When NPOs do obtain advice from finance professionals, they sometimes present conflicting opinions, because they are not necessarily trained in specific specialised tax disciplines. There seems to be a high degree of misinformation in the sector. Legislation applicable to profit-making entities is often incorrectly applied to NPOs.

Certainly there are tax advantages that non-profits are not reaping the benefits of. VAT claims are one of the biggest money losses for non-profits. Most organisations are unaware of the potential VAT benefits available to them or have been incorrectly advised as to whether they can or cannot register for VAT.

Clearly, being informed and up to date can make the difference between a healthy organisation and one that is struggling to survive. Accounting and tax terms, registration and processes can be confusing for many NPOs – yet it is essential that they are informed and better positioned to understand and navigate the accounting, statutory and tax landscape impacting on NPOs.

Challenging areas for NPOs

South African NPOs can consist of one of three legal entities: a Non-profit Company, a Non-profit Trust or a Voluntary Association. It is optional for these organisations to apply to the NPO Directorate (via the Department of Social Development) for NPO status. In turn, these organisations, if applicable, can apply to the SARS to obtain public benefit organisation (PBO) status.

Even to most Chartered Accountants, many terms such as Public Benefit Activities and Foreign Donor Funded Projects etc., that are applicable to NPOs, are generally unheard of. These are not concepts which they come across within their roles very often.

With sustainability and income generating projects under the spotlight, there is also a myth that NPOs are prohibited from trading. As a result, many NPOs establish separate entities within which the trading operations are housed, only to then pay income tax on the taxable income, thus not taking full advantage of the potential income tax exemption the PBO status offers. A PBO whilst trading, needs to only ensure that its sole or principal object still remains the conducting of one or more Public Benefit Activities in a non-profit manner.

Section 18A compliance is another area which most NPO’s tend to get wrong, with many NPOs issuing (and service providers requesting) Section 18A certificates for services rendered on a pro bono basis. Section 18A(1) of the Income Tax Act is quite clear in this regard in that it is only applicable to “bona fide donations made by the taxpayer in cash or of property given in kind”.

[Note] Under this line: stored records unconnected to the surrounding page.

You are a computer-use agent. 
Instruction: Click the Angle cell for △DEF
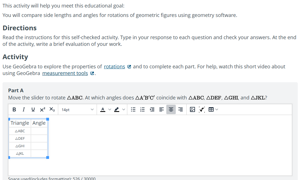39,139
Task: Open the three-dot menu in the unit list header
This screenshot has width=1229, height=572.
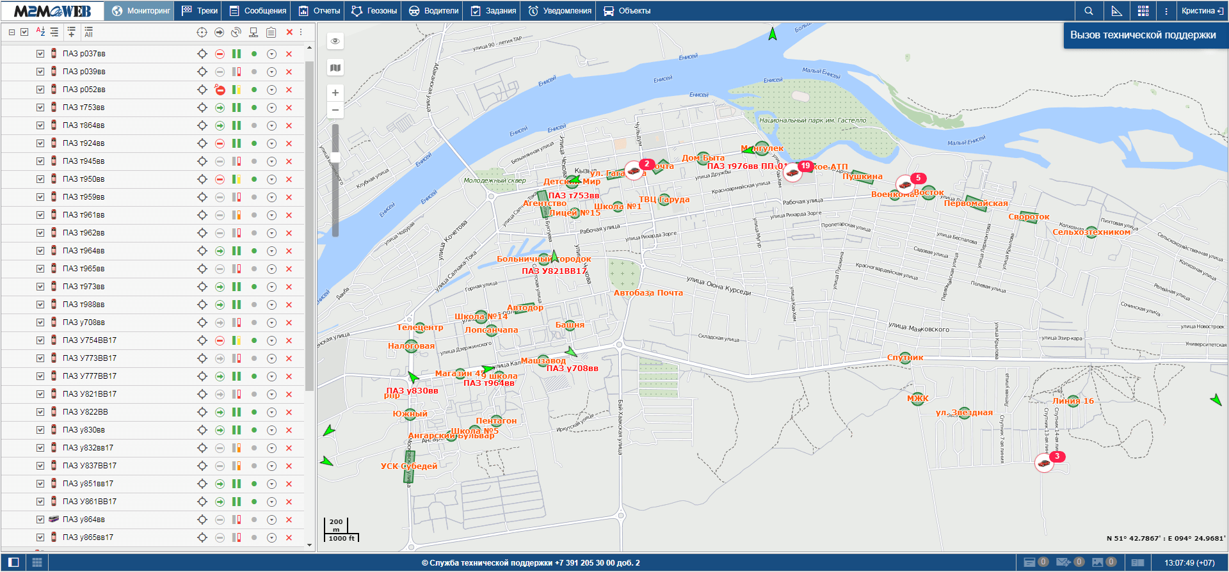Action: tap(301, 32)
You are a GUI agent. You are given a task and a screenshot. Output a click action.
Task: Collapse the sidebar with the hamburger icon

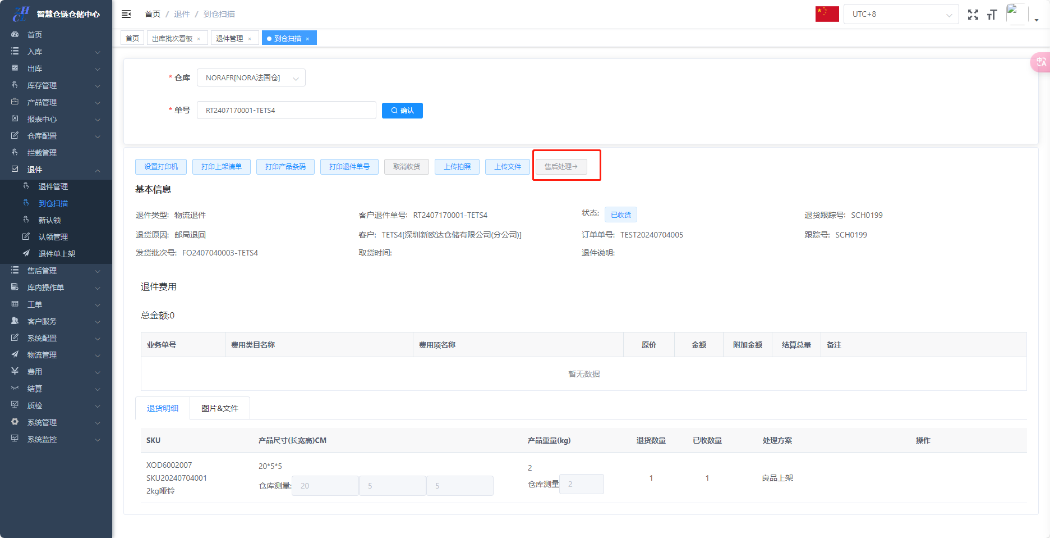point(126,14)
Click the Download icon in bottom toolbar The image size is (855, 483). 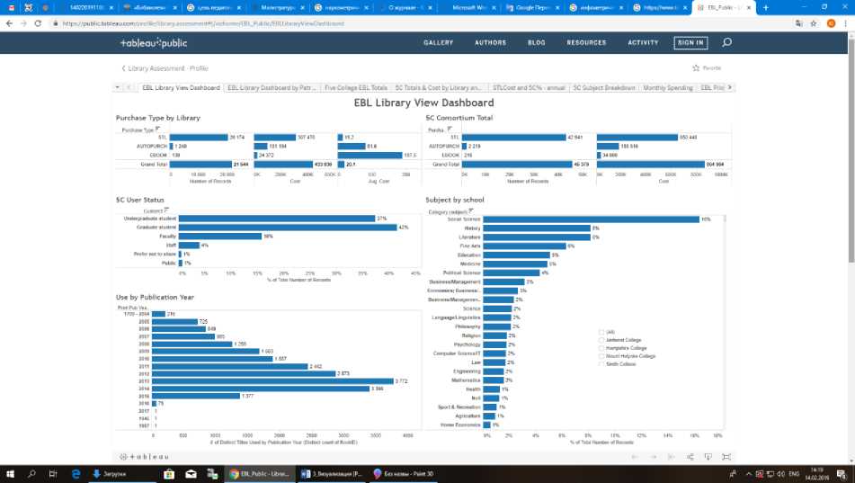(708, 457)
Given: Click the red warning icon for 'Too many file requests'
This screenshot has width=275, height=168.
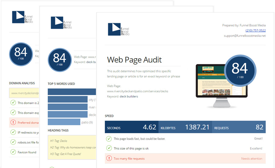Looking at the screenshot, I should click(x=109, y=158).
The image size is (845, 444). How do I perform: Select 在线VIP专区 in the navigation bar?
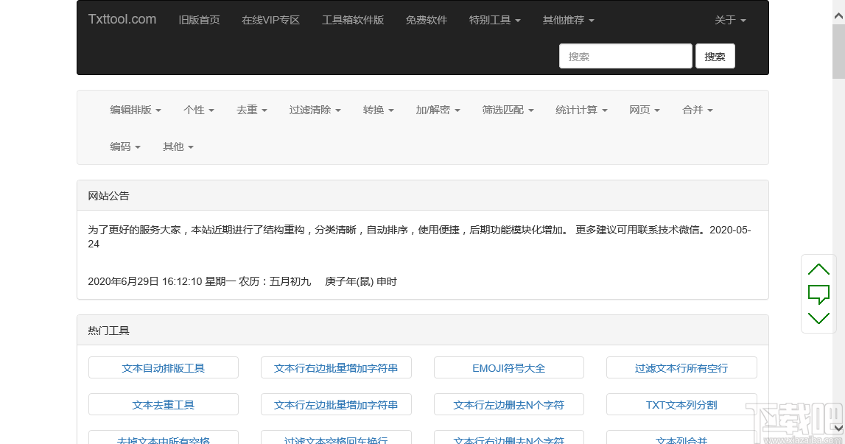[270, 20]
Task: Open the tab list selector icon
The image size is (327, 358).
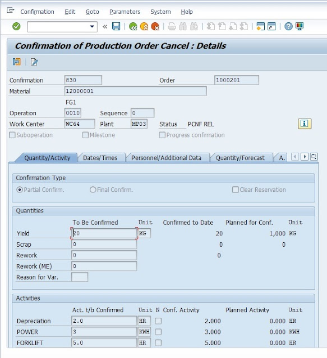Action: coord(314,157)
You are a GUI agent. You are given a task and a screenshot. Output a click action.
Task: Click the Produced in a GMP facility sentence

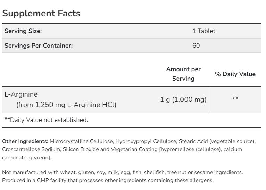point(108,180)
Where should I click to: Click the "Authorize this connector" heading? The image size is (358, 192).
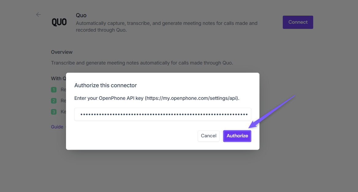(106, 85)
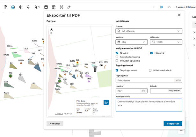Open the cursor selection tool menu

tap(37, 7)
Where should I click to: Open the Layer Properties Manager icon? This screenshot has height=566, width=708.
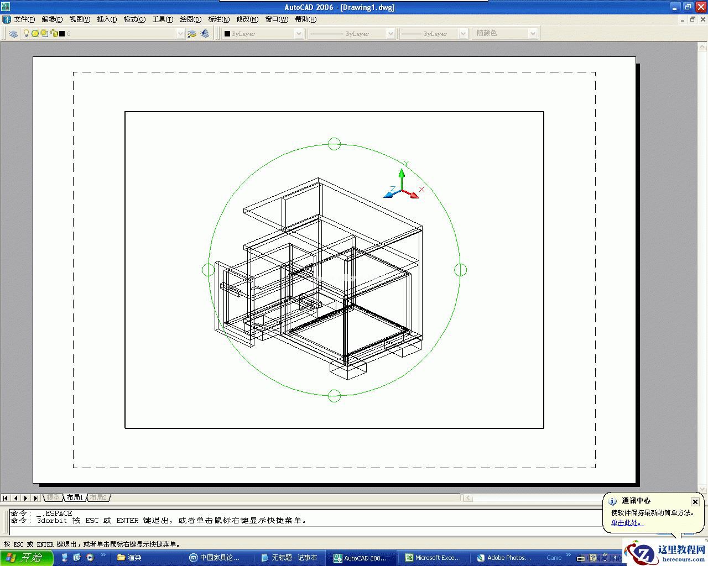[x=13, y=34]
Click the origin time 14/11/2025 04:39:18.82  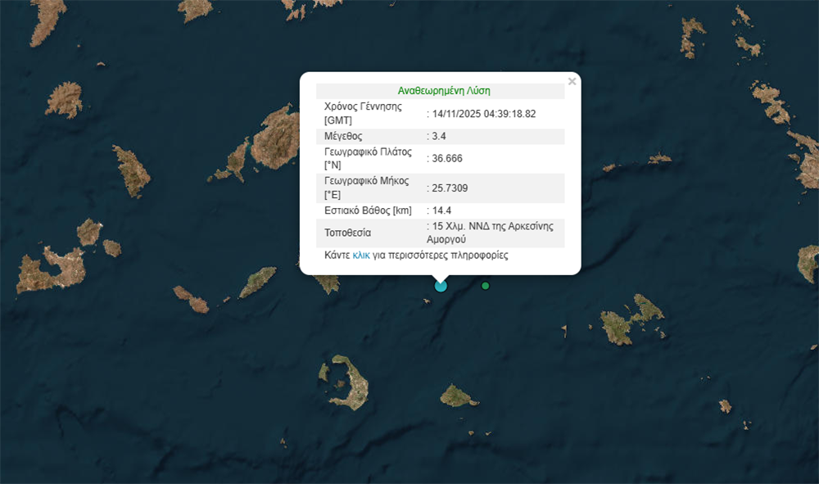[x=483, y=114]
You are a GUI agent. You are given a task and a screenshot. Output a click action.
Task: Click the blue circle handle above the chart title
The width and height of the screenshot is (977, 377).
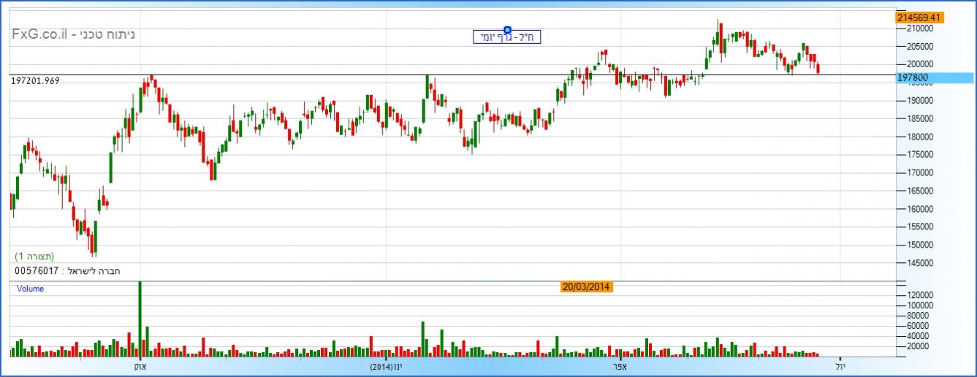pyautogui.click(x=507, y=29)
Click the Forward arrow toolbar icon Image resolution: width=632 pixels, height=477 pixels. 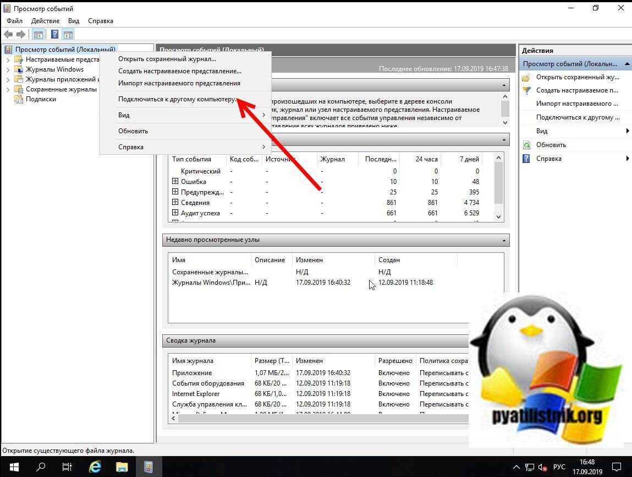(20, 34)
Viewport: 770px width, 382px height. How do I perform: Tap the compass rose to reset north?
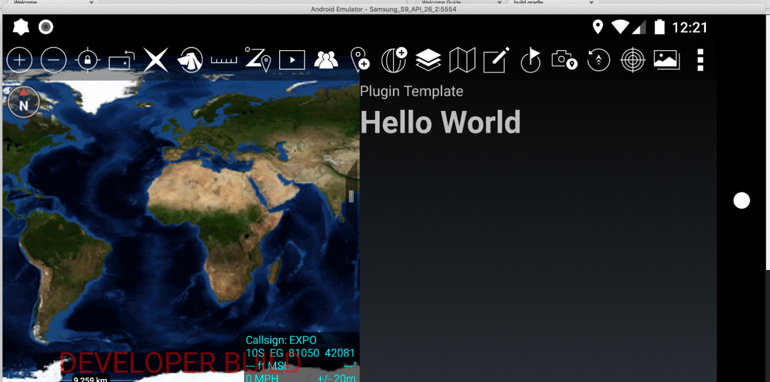coord(23,101)
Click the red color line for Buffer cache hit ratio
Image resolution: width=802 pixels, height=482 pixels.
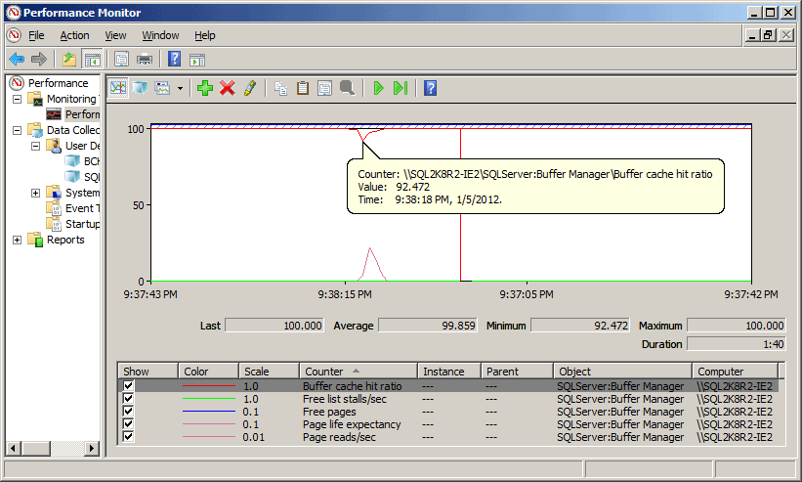(x=209, y=386)
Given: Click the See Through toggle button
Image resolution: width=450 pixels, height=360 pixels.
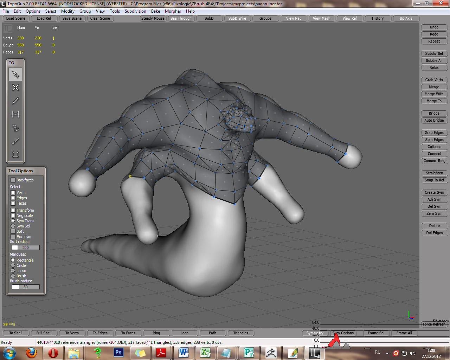Looking at the screenshot, I should pyautogui.click(x=181, y=18).
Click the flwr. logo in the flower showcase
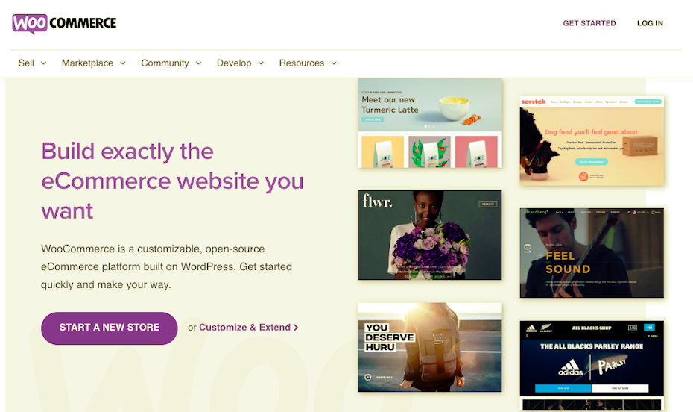Viewport: 693px width, 412px height. pos(377,202)
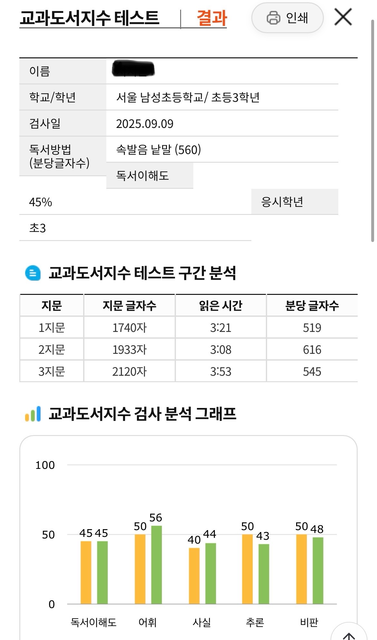This screenshot has height=640, width=377.
Task: Click the 3지문 reading time 3:53
Action: (221, 372)
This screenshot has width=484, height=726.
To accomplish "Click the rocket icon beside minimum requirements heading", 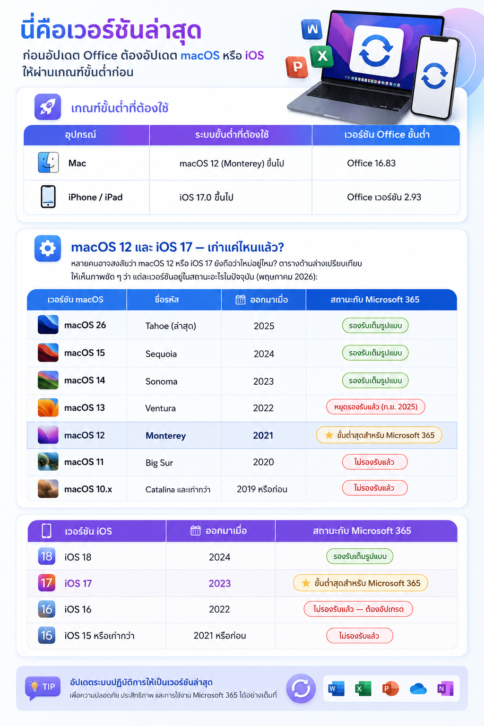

Obtaining a PBO status does not automatically entitle an organisation to issue 18A certificates. This must be referenced in their PBO letter from SARS. A PBO must thus ensure that no 18A certificates are issued for services received in kind; for example, free or discounted office rentals (which is the provision of space and therefore regarded as a service).

Further, a “donation” which leads to some form of direct identifiable benefit back to the donor (e.g. in the form of advertising on their behalf), is not a true donation and may not qualify for an 18A certificate.

Compliance is also critical. Organisations must disclose how many 18A receipts along with the Rand value of certificates issued in the financial year. Further, independent audit certificates confirming the correct usage of 18A donations is required for dual activity PBOs (i.e. organisations performing both 18A and non 18A activities).

Tax savings and income

An important point is that PBOs are not exempt from taxes in their entirety. For example, PBO’s are exempt from income tax only on non-trading and non-business income and in limited instances, certain of their trading income. An assessment of taxable income is therefore required (like every other business) and an annual income tax return submission is also mandatory.

Many NPOs outsource taxation services but organisations should be encouraged to take ownership of these tax processes i.e. make sure they are signing off on their VAT returns, check the PAYE submissions in detail to ensure that they agree with the accounts, ensure that (although they may be income tax exempt), they have reviewed and approved the information that is being submitted in the annual income tax return.

It is critical that an organisation understands these processes as ultimately, the liability rests with the organisation and not the service provider. These processes should be driven internally and compliance (updating details and governance structures) is key information that should be provided to SARS.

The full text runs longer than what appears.